━━━━━ AVAILABLE RECORDS

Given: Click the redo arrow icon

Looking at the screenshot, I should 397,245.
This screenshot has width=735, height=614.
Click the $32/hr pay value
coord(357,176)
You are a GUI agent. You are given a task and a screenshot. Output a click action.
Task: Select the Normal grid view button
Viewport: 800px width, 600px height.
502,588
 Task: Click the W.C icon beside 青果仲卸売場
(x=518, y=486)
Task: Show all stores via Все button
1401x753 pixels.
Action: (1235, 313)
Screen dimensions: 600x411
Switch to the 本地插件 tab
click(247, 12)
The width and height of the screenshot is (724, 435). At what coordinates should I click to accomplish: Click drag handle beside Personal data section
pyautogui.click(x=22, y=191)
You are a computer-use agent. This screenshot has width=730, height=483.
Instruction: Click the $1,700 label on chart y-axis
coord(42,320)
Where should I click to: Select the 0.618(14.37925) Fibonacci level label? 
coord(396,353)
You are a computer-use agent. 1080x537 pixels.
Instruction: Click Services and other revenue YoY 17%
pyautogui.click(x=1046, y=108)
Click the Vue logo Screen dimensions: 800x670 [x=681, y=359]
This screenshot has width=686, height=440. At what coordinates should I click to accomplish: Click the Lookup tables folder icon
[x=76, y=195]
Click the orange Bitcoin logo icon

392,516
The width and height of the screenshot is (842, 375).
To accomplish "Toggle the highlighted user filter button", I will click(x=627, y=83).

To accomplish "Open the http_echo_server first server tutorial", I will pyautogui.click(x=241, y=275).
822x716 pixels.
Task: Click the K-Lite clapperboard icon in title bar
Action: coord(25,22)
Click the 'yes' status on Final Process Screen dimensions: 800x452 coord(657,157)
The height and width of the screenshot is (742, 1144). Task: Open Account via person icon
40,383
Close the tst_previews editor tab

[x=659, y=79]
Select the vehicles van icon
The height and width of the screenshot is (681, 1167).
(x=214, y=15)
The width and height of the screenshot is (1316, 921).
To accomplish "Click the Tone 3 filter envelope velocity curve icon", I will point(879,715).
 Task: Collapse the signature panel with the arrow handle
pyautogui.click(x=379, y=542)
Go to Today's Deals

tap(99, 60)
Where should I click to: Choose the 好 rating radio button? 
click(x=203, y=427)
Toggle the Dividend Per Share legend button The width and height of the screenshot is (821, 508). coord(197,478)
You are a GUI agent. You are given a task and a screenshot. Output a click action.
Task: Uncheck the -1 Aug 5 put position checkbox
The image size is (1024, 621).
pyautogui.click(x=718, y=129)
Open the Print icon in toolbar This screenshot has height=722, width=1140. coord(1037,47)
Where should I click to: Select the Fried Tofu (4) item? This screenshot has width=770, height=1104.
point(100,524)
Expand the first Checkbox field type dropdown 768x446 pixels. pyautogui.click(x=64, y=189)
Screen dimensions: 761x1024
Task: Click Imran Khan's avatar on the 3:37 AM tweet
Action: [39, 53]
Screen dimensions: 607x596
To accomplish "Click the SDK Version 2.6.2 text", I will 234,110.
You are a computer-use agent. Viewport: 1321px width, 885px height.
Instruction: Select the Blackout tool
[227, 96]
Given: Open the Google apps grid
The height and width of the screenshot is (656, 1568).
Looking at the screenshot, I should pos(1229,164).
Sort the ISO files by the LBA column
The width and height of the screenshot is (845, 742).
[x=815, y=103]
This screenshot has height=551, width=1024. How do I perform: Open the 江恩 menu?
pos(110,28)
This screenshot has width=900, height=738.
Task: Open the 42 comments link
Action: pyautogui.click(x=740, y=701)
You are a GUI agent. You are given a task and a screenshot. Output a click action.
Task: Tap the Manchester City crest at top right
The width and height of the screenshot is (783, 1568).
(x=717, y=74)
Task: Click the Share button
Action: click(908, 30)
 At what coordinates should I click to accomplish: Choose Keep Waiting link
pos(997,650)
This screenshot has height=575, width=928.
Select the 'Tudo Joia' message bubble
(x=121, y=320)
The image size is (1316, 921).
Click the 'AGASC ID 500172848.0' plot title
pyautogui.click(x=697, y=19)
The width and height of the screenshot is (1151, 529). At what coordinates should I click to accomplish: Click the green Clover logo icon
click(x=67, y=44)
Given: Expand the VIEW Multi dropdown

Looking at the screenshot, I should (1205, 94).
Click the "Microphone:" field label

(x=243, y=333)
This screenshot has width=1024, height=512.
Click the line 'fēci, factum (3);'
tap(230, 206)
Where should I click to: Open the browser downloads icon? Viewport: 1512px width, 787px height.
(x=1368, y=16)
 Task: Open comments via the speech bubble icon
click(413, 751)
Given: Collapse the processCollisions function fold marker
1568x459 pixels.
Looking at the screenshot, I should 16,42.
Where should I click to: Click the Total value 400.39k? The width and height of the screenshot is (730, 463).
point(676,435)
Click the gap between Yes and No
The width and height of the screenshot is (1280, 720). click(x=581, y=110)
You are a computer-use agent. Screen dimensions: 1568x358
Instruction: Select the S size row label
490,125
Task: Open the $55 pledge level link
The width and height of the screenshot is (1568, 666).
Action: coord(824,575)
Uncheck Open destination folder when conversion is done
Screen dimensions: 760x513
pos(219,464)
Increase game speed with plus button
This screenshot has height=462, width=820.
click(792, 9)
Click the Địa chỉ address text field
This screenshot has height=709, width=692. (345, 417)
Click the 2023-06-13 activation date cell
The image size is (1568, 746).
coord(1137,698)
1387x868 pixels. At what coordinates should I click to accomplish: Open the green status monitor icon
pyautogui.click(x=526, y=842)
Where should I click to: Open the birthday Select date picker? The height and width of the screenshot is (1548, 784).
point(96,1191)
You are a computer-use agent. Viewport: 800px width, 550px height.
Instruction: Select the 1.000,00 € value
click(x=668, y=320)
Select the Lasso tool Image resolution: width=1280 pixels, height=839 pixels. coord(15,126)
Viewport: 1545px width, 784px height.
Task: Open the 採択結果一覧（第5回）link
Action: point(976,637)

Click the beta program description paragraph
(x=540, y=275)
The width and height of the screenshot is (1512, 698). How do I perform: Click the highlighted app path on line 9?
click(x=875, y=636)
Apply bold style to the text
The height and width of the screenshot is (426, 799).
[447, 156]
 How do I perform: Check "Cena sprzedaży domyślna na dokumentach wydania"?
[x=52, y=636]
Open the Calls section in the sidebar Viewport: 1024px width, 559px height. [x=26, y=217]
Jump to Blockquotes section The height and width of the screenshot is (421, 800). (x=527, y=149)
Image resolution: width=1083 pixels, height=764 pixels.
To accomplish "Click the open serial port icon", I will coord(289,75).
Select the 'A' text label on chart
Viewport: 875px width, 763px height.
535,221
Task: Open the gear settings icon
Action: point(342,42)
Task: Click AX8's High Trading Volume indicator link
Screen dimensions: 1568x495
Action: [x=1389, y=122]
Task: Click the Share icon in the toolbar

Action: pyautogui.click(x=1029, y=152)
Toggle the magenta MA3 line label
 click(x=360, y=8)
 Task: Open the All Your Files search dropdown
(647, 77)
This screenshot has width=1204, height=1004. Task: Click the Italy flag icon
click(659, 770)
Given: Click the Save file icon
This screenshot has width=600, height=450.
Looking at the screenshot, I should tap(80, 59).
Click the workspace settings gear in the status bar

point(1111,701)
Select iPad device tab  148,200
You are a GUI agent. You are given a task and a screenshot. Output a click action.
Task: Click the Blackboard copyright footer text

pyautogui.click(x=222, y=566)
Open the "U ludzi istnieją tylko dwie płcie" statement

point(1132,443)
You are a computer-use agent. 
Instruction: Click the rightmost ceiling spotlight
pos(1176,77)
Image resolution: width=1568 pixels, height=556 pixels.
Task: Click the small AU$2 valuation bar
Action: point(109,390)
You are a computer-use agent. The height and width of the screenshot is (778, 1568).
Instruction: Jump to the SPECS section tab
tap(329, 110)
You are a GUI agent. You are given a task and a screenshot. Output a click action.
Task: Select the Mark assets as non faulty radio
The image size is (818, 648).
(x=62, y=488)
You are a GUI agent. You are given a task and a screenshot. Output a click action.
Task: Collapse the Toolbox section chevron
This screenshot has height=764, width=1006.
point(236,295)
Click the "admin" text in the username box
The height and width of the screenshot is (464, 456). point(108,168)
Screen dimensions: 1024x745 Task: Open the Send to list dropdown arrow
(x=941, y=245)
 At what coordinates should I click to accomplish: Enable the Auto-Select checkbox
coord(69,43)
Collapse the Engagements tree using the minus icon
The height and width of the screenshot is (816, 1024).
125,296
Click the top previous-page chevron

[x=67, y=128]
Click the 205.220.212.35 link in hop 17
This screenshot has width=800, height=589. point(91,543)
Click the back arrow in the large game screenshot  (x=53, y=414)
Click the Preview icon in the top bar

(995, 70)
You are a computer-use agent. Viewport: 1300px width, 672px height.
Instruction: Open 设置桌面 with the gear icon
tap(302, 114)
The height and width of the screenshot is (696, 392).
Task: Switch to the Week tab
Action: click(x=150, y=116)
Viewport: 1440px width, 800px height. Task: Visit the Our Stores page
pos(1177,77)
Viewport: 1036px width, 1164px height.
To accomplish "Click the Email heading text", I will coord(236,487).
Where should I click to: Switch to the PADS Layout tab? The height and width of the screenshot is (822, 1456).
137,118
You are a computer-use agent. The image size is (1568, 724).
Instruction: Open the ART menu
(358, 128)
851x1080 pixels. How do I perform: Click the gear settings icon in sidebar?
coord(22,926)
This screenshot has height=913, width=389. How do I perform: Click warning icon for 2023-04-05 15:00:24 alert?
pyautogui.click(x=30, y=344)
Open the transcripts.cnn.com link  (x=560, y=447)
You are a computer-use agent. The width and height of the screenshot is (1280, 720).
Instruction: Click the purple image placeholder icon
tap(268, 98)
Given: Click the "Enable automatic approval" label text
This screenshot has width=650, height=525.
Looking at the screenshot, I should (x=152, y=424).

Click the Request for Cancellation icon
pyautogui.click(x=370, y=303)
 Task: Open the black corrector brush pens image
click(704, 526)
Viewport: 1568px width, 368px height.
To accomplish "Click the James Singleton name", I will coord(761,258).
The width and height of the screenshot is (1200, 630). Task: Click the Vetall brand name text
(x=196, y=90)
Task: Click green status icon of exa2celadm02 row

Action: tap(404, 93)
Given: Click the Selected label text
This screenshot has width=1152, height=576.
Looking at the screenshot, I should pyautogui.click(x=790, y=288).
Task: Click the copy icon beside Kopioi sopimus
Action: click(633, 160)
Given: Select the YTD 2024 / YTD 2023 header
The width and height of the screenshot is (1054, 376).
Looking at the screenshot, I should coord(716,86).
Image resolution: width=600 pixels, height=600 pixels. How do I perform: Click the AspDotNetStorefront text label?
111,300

━━━━━━━━━━

## WHAT YOU ARE ASKED TO DO
Above are some lines. Repeat exactly, and only, those from the line that has "Instruction: Click the rightmost" through the line that has "Collapse the Engagements".

## RESPONSE FOR THIS EXERCISE
Instruction: Click the rightmost ceiling spotlight
pos(1176,77)
Image resolution: width=1568 pixels, height=556 pixels.
Task: Click the small AU$2 valuation bar
Action: point(109,390)
You are a computer-use agent. The height and width of the screenshot is (778, 1568).
Instruction: Jump to the SPECS section tab
tap(329, 110)
You are a GUI agent. You are given a task and a screenshot. Output a click action.
Task: Select the Mark assets as non faulty radio
The image size is (818, 648).
(x=62, y=488)
You are a GUI agent. You are given a task and a screenshot. Output a click action.
Task: Collapse the Toolbox section chevron
This screenshot has height=764, width=1006.
point(236,295)
Click the "admin" text in the username box
The height and width of the screenshot is (464, 456). point(108,168)
Screen dimensions: 1024x745 Task: Open the Send to list dropdown arrow
(x=941, y=245)
 At what coordinates should I click to accomplish: Enable the Auto-Select checkbox
coord(69,43)
Collapse the Engagements tree using the minus icon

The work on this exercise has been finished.